*WHAT IS EXPECTED*.
Pull out every line of the listing below that contains the string "accomplish", matching case exactly, and copy each one in full.

--- start of SUPPLIED MATERIAL ---

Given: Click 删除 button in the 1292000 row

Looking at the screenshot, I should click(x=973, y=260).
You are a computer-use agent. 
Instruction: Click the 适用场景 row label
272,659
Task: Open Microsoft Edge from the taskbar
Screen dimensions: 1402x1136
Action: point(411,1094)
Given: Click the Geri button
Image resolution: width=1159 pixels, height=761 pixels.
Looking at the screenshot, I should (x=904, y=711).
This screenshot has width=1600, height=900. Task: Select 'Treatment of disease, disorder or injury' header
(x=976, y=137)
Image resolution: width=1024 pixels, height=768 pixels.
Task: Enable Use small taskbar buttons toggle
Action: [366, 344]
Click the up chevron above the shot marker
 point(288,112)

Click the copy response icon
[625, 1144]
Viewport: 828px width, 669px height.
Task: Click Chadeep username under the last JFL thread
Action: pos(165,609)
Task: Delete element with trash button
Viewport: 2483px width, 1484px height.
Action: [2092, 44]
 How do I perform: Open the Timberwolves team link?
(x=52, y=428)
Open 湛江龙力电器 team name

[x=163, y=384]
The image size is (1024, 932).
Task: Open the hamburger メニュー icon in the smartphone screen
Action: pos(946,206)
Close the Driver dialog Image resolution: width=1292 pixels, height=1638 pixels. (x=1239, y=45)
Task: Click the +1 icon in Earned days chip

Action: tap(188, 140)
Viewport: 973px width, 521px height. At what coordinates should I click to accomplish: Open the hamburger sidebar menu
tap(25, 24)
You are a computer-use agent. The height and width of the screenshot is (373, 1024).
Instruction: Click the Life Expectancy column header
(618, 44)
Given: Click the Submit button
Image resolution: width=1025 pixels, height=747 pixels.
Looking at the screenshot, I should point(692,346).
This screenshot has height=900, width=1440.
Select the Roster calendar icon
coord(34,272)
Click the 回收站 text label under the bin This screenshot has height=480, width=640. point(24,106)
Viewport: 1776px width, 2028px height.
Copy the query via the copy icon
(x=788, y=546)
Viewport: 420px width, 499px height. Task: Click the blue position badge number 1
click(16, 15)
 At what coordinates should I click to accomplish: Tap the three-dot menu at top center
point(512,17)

--- end of SUPPLIED MATERIAL ---

*WRITTEN RESPONSE*.
Viewport: 973px width, 521px height. At what coordinates should I click to accomplish: Open the hamburger sidebar menu
 At what coordinates should I click to accomplish: Tap the three-dot menu at top center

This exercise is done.